OPINION: Creating a new story in Northern Ireland

Some insights that Stormont politicians would do well to embrace

OPINION:  Creating a new story in Northern Ireland

The DUP agreed to drop its two-year blockade of Stormont in exchange for UK government measures aimed at addressing its concerns about post-Brexit trading arrangements. Pic: Dom0803/cc-by-sa 3.0

DEVOLUTION in Northern Ireland is back up and running. Stormont is working again. Adults acting as adults at last, we hope! It’s amazing how the child in us can take centre-stage and dictate. Life in the North is a classic example of the vagaries of humanity and the human condition. It is society written large wherever there is conflict. Who is right? Who is wrong? All play the blame game.
Authors Brian McLaren and Gareth Higgins (a native of Northern Ireland) have some insights that could be useful to the politicians in the North as they get back to work. In their book, ‘The Seventh Story: Us, Them and The End of Violence’, McLaren and Higgins say there are seven ‘stories’ of being human. Gareth Higgins writes: “Human beings are storytellers. It’s how we make sense of everything around us, from whether or not we want to get up in the morning, to how we can contribute to world peace. So if you want to change your life, and if you want to change the world, you have to begin with stories.
“Currently, six primary stories shape our lives as individuals and as societies. They give our lives meaning, direction, and drive, even though many of us have never given them a name. As soon as we name them – domination, revolution, isolation, purification, accumulation, victimisation – we start to notice something: these stories do not work. Instead, they drive us apart, create more suffering, and fail to answer the question of how to make a better world.
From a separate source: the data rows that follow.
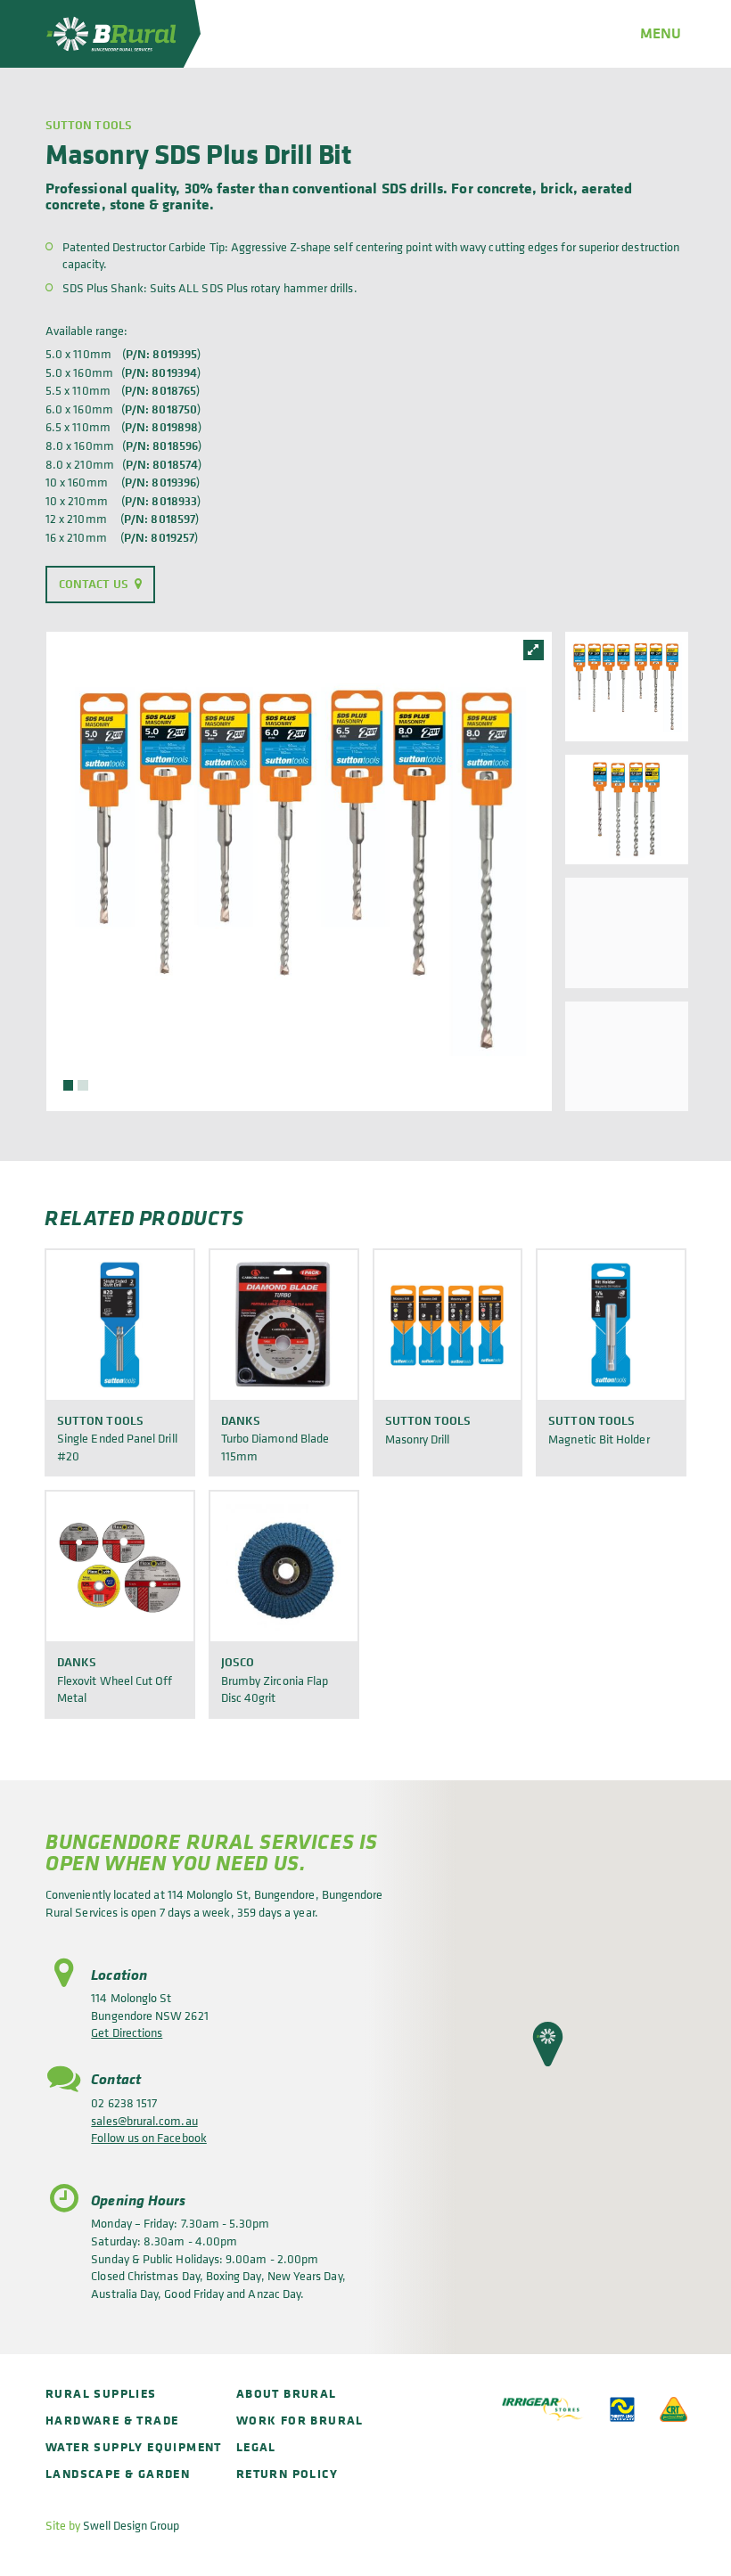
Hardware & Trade (111, 2419)
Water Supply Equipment (133, 2446)
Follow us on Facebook (148, 2137)
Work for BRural (300, 2419)
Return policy (287, 2473)
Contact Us (93, 584)
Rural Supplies (101, 2392)
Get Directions (126, 2032)
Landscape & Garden (117, 2473)
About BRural (286, 2392)
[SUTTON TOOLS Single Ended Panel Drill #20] (120, 1324)
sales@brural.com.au (144, 2120)
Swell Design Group (131, 2524)
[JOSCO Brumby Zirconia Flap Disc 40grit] (284, 1566)
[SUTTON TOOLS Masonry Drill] (448, 1324)
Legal (256, 2446)
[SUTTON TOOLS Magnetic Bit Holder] (611, 1324)
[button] (548, 2044)
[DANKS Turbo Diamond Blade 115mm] (284, 1324)
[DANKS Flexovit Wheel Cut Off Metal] (120, 1566)
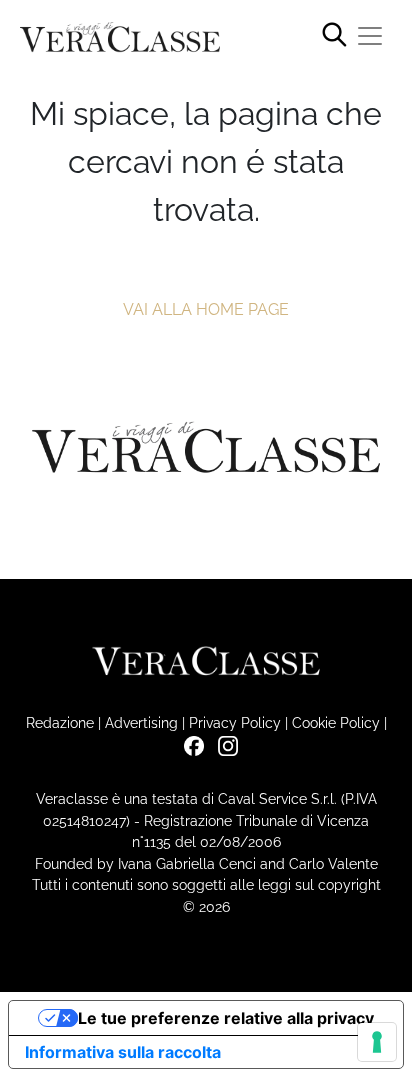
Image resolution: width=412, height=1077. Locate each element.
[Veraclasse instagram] (223, 744)
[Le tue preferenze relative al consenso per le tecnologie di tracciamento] (377, 1042)
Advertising (141, 722)
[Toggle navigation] (370, 36)
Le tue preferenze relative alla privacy (226, 1018)
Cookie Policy (336, 722)
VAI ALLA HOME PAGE (206, 309)
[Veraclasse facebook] (189, 744)
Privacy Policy (235, 722)
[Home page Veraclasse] (120, 37)
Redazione (60, 722)
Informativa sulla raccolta (123, 1052)
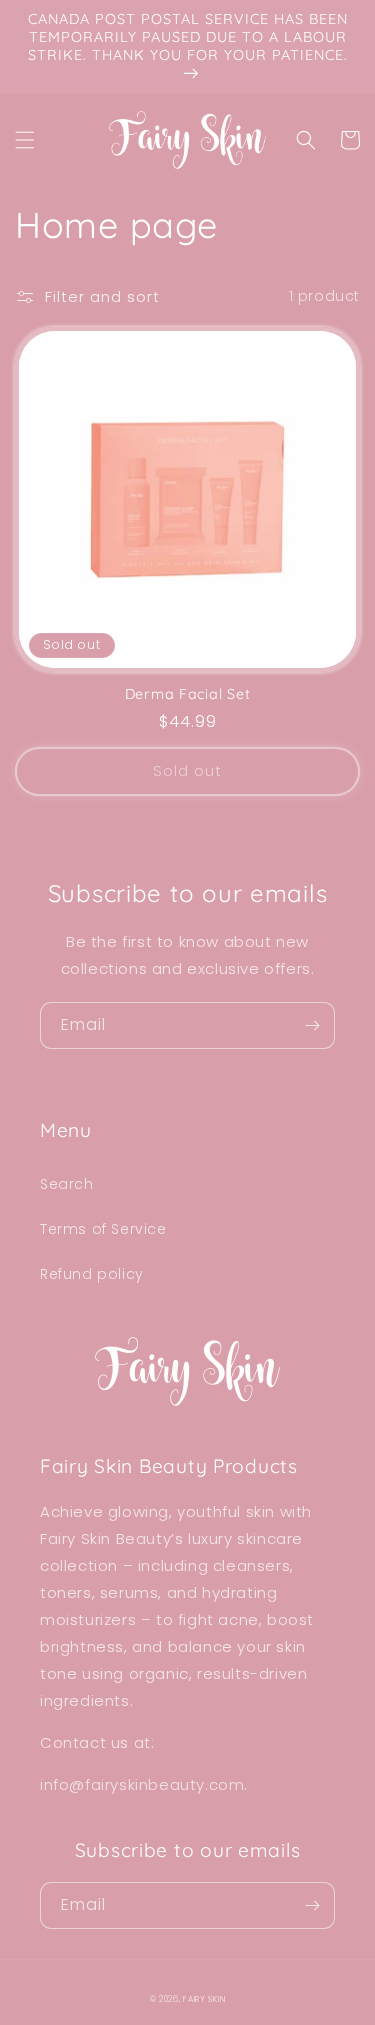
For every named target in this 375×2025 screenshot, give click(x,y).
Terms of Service (103, 1229)
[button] (25, 140)
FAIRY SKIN (204, 1999)
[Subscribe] (312, 1025)
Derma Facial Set (188, 694)
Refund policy (92, 1274)
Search (67, 1184)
The sun is setting on our old stories.”
He claims there is a seventh story, one that is ‘misunderstood and hidden, but available to everyone … a story that upends what we think we know about religion, politics, economics, art, and even storytelling itself’.
We start out thinking that to rule over others is the way to be happy – domination (the first story). Invariably there is repression and that gives rise to revolution (the second story). Overthrowing the rulers (revolution) isn’t always a great idea because it often replaces one group of oppressors with another. This gives way to isolation (the third story).
Not having much luck in those quarters, people try an experiment: ‘merge’ the domination and isolation stories. This leads to purification (the fourth story). This experiment means they try to get rid of the people they don’t like, who look or sound different, or whose customs are not like theirs. That would ‘fix’ things.
Naturally, this leads to further unease and suffering. People then move to ‘accumulate’ things. These can be ‘toys…or nations’. There is no real difference! The only common denominator is that people continue to hurt each other through this focus on accumulation (the fifth story).
Another story is then created, victimisation (the sixth story). This is where people make sure that everyone knows ‘we are victims’. ‘We suffer because of our identity’. ‘No one has ever suffered as much as we have’. Even that story cannot last and fails.
All these stories fail because of a basic problem: human beings are being set up to compete against each other. That is not how humanity works. We are dependent, interdependent (and some, who acknowledge the spiritual dimension within us, would even say, we are also ‘deopendent’ - dependent on God.)
Reconciliation is the seventh story, and it the story we all need to be part of. All human beings are interdependent, not just on each other but also with the Earth. Reconciliation plays the same ‘game’ as the other stories, but with one major difference. We all still get to ‘win’, but not at the expense of others. Love is central. It is a path of openheartedness toward others. This story can never fail, unlike all the others.
We are tired of hierarchical structures, some on top, others on the bottom; one good, others bad. The comparison of opposites continues unabated. We think in terms of domination rather than dominion. In the Bible, humans were given ‘dominion’ not ‘domination’ over creation. Dominion, as in the creation story, is a permission-giving power. ‘Let there be light’.
We are created ‘in the image and likeness of God’, that’s why we have dominion, a partnership, with each other, the earth and all of creation. Let’s pray for ‘dominion’ in the North, living reconciliation. Israeli/Palestinian papers please copy.